After all of our research, we settled on New Hampshire. It sounded nice and historical, it had snow, I had visited there as a child and remembered lots of green trees and hills, and it was located halfway between our respective relatives in Maine and Connecticut. Reading up on the various little towns around the state, we took our road atlas and stuck a pin in an area that was pretty equidistant from the three major cities of Portsmouth, Concord, and Manchester. We figured that we could find work somewhere nearby; somewhere that was commutable. I have to admit that once the pin was stuck in the map we looked for the nearest town with the coolest name, and that is how we found a place called Deerfield Parade.

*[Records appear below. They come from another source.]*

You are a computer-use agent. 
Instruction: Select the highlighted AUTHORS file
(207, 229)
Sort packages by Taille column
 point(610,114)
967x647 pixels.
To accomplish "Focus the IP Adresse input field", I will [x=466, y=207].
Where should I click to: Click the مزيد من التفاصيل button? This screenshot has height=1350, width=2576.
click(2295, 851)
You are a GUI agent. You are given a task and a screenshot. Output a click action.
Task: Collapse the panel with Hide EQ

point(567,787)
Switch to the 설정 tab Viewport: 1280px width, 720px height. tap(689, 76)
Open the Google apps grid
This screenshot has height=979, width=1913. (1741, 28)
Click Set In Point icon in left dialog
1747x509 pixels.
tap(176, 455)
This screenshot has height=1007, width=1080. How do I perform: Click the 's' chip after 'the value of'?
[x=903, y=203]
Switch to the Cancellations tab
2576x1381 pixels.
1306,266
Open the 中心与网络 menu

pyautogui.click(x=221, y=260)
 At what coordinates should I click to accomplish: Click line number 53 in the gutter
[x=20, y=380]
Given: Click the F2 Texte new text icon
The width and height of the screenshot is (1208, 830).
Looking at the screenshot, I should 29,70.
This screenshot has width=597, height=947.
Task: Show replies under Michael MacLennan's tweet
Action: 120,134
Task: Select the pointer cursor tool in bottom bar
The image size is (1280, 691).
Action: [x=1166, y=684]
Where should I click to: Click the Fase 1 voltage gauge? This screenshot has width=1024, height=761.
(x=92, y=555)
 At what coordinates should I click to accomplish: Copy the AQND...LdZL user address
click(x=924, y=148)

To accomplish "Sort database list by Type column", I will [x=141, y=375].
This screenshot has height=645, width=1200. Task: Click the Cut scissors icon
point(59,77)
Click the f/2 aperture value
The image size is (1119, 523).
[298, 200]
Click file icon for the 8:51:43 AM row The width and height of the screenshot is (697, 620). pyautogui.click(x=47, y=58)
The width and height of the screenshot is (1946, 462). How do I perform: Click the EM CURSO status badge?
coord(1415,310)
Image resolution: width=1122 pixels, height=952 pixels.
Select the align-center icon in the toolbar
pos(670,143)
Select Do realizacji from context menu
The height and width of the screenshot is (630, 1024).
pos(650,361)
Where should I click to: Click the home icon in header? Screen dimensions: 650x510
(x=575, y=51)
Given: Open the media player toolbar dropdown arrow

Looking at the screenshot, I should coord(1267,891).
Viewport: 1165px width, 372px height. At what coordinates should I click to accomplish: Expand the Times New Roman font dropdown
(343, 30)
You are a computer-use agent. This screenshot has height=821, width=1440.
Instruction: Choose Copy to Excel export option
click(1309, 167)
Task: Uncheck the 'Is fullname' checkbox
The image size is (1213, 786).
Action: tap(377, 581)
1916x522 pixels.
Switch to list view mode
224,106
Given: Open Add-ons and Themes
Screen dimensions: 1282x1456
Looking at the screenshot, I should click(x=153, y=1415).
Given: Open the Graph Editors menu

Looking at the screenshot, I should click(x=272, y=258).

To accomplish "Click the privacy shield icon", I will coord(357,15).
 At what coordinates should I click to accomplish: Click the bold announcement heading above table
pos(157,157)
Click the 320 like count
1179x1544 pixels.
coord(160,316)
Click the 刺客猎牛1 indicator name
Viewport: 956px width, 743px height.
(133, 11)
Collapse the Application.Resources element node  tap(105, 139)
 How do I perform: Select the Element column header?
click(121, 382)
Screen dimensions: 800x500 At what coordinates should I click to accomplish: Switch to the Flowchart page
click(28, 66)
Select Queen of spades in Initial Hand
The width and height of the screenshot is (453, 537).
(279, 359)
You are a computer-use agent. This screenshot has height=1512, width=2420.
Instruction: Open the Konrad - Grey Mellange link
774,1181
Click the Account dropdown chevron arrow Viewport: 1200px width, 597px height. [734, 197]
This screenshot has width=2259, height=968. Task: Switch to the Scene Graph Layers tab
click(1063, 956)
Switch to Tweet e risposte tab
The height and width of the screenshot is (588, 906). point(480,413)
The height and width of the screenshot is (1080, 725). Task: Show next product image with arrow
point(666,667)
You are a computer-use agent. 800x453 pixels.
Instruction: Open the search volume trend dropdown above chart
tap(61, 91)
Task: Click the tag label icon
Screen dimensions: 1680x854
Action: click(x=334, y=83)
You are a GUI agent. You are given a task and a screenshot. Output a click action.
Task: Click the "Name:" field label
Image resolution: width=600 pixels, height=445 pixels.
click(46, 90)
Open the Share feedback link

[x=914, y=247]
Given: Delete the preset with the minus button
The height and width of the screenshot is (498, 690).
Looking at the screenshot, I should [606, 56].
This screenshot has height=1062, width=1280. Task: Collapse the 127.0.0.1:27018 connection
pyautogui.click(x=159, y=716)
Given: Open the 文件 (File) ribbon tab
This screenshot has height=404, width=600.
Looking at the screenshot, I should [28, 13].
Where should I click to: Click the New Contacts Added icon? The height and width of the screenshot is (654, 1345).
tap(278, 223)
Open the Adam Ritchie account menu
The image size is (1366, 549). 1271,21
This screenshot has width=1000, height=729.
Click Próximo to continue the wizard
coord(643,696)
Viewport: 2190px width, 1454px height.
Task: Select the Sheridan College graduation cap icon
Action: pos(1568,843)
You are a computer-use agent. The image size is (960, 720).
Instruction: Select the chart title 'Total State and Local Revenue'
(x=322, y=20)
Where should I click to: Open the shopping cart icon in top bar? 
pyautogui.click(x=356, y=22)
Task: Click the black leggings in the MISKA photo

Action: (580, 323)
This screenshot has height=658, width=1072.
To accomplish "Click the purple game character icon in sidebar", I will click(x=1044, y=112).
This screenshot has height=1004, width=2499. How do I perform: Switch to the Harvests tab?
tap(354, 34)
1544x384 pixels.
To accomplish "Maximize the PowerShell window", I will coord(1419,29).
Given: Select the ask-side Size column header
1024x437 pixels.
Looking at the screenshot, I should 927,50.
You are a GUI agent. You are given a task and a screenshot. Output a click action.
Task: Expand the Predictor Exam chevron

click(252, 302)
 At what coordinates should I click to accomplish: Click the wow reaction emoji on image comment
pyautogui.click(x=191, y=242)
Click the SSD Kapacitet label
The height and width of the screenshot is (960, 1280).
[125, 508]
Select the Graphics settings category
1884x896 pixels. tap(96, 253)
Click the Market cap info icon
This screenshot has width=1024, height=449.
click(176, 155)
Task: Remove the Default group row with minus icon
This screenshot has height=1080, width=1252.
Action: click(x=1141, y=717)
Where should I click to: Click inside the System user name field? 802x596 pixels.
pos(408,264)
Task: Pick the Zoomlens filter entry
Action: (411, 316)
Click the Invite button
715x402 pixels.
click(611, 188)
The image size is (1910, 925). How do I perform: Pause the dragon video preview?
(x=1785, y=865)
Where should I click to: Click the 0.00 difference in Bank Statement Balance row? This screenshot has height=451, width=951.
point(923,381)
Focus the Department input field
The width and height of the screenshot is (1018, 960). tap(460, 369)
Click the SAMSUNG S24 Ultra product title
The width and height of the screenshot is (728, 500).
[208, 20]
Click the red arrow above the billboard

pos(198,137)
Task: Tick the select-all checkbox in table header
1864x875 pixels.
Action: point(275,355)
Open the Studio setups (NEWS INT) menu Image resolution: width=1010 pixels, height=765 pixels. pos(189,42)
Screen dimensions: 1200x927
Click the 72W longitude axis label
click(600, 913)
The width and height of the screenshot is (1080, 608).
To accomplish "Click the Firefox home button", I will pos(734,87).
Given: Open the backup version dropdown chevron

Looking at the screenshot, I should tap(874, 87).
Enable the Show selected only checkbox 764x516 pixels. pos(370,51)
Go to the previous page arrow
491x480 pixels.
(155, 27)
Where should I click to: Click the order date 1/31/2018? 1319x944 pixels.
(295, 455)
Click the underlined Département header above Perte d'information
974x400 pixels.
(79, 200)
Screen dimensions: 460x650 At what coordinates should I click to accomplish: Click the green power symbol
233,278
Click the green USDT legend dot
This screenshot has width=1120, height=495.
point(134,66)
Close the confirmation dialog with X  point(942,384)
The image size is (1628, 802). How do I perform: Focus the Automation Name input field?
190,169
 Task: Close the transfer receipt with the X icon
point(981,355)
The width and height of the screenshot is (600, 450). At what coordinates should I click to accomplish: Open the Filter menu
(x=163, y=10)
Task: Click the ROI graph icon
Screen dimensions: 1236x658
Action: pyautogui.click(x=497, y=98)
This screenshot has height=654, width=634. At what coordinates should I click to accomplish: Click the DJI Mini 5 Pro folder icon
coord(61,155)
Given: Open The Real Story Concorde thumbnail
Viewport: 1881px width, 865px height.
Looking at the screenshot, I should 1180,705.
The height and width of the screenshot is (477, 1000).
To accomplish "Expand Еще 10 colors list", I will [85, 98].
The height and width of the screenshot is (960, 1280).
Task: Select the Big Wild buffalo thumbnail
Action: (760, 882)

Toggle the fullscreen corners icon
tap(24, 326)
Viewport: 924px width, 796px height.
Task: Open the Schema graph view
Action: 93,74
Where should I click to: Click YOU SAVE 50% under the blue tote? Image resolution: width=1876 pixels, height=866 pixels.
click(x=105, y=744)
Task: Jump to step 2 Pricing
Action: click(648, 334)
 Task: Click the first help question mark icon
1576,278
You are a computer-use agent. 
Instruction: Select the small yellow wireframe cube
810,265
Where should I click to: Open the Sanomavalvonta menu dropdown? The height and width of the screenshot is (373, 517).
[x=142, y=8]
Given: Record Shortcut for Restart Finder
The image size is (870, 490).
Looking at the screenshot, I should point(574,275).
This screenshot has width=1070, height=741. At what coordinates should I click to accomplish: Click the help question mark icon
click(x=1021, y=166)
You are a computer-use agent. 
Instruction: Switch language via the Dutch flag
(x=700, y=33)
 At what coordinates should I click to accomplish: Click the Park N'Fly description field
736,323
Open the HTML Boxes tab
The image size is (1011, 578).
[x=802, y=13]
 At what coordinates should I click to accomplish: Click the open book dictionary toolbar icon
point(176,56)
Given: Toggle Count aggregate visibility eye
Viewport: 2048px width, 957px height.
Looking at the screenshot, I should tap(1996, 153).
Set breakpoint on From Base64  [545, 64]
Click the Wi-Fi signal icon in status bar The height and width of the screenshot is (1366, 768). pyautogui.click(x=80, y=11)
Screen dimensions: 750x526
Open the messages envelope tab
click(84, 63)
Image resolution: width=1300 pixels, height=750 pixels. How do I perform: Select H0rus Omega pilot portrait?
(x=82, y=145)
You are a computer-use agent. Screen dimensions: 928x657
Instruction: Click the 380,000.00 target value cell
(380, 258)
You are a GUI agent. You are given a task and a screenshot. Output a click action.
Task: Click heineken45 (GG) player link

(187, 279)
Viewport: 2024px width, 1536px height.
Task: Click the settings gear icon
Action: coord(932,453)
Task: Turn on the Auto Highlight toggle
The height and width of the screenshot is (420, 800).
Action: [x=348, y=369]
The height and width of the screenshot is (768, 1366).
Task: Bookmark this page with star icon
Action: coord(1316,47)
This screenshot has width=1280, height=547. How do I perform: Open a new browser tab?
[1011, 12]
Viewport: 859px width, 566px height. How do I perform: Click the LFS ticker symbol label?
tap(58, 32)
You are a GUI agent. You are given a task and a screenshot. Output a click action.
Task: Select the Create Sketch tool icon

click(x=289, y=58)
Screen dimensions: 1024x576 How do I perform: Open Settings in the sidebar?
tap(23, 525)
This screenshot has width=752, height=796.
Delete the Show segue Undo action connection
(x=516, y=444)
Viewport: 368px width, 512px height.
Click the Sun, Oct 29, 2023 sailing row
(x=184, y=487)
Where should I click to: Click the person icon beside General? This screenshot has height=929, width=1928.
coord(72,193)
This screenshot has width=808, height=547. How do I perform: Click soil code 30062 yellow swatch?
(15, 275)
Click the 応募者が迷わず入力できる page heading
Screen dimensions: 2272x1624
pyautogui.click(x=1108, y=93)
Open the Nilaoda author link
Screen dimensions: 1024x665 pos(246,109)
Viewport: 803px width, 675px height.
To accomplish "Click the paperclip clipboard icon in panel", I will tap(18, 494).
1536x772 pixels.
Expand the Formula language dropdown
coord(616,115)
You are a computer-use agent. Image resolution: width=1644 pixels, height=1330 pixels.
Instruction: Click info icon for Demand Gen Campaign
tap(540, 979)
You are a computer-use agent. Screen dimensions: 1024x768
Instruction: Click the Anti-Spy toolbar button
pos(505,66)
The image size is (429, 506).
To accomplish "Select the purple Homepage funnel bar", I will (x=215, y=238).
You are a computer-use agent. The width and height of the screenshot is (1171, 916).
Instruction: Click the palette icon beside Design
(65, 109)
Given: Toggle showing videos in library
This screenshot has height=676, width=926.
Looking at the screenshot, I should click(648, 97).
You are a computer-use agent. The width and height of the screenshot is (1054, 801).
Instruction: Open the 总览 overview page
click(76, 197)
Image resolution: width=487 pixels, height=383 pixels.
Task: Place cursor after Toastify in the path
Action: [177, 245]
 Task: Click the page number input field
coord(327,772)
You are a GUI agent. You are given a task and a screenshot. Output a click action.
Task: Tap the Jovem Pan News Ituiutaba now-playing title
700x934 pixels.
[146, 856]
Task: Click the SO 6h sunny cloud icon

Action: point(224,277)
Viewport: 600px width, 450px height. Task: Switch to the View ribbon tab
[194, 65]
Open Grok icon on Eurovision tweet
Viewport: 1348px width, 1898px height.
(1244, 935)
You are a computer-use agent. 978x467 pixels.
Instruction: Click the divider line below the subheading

I hope you are paying attention. You need to understand this method if you really want to become a gypsy. You pick a cute town name on the other side of the country, put your house on the market, and then, and only then, take a quick trip by plane to check the place out. We did so, somewhat surprised that our springtime wardrobes were entirely inadequate for the month on April in New England. (My little cloth Chinese shoes--a color-coordinated pair for every outfit--were a bust in the snow that was still on the ground). You dash back, pack up and take an enthusiastic road trip cross country and--miracle of miracles--find jobs and a place to live and schools for the kids with no problems or stress at all.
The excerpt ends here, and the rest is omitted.